Trebilcock is also managing director of development at Cleveland-based MCPc, a fast-growing information technology company that helps businesses manage security risks and logistical challenges. Through its MCPc Family Charities, the Trebilcock family with the assistance of Allegro Realty rescued an historic complex in Cleveland’s Flats District and turned it into a non-profit rowing facility called The Foundry.
NEOtrans reported in July that the Westinghouse plant’s redevelopment costs could be near $85 million and include a boutique hotel. However the brand wasn’t known nor were any other particulars such as how many residential units or commercial uses or tenants would be part of the project. The project architect is AECOM and the general contractor is Krill Co.
The Westinghouse plant used to be larger. This was the site in 2015 before pieces of the property were sold off and buildings demolished for new apartment developments (Google).
This represents yet another sale and potential redevelopment of a former lakefront industrial property into residential and other non-industrial uses. NEOtrans reported two days ago about the sale of a light-industrial/warehousing property overlooking Edgewater Park. Property Advisors Group last week acquired for $1.25 million a 2.156-acre property at 8400 Lake Ave. on which it intends to build housing.
Unlike Property Advisors Group’s purchase, the former Westinghouse plant is surrounded by brand-new, market-rate housing at the north end of the Gordon Square neighborhood. It has been sought after by other developers for years, including a 2019 deal by Sustainable Community Associates (SCA) that was discovered and reported by NEOtrans. But SCA couldn’t make the numbers work and dropped its pursuit of the property.
The plant’s history began in 1882 when John Walker founded Walker Manufacturing Co. to produce power-transmitting machinery for street railways. His company substantially rebuilt and expanded the plant in 1891, three years before Westinghouse successfully sued Walker Manufacturing for patent-infringement.
Court-ordered constraints on the firm’s activities led to its sale to Westinghouse for about $1 million in 1898. Westinghouse manufactured aluminum and brass castings at Walker’s plant but transitioned in the 1930s to become the headquarters of the Westinghouse Lighting Division. It produced lights for use in industry, at airports and along highways, including the 1939-built West Shoreway.
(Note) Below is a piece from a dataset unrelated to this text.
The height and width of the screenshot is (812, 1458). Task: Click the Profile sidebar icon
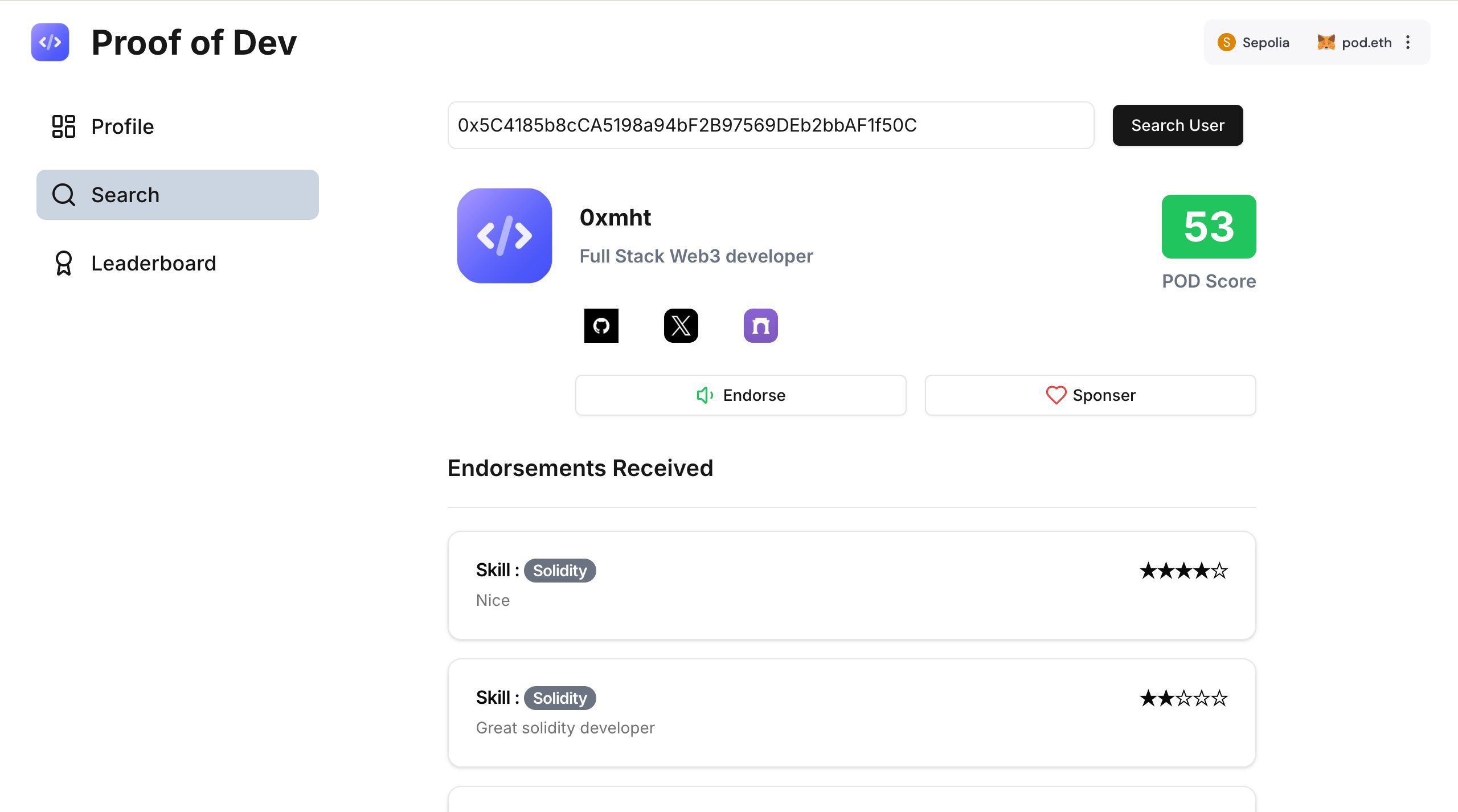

Looking north on West 58th Street, the former Westinghouse plant looks faded but still has good bones. Most of the easier-to-develop sites nearby have already been built out. This is one of the more complicated ones but could also offer some of the greatest rewards to its investors and the surrounding neighborhood (KJP).
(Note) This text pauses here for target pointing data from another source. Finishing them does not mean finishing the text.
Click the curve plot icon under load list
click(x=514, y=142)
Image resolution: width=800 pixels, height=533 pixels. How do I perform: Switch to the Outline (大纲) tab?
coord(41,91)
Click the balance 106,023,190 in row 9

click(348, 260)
More than 500 people were employed at this plant at its peak. It closed in 1979 and the Lighting Division was relocated to 5901 Breakwater Ave. from 1980-82, according to the Encyclopedia of Cleveland History.
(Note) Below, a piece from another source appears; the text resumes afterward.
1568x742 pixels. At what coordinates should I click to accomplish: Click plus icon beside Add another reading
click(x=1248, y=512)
In 1986, the plant was sold to the Kole family of Westlake, county records show. Peter Kole was president & CEO of Paramount Stamping, Welding & Wireforming Co. In 1978, Kole purchased a manufacturing company, Farco, in Elyria and in 1981 moved the company to the Westinghouse plant where he started another company, Paramount, that manufactured steel automobile seat frames. He employed 300 people.
Kole sold off pieces of the 14-acre factory property to developers, with the remaining portion of the plant transferred in 2016 to a company Kole created — Paramount-Breakwater Properties LLC. That company was renamed on Jan. 7, 2019 as Paramount-Breakwater LLC, according to Ohio Secretary of State records.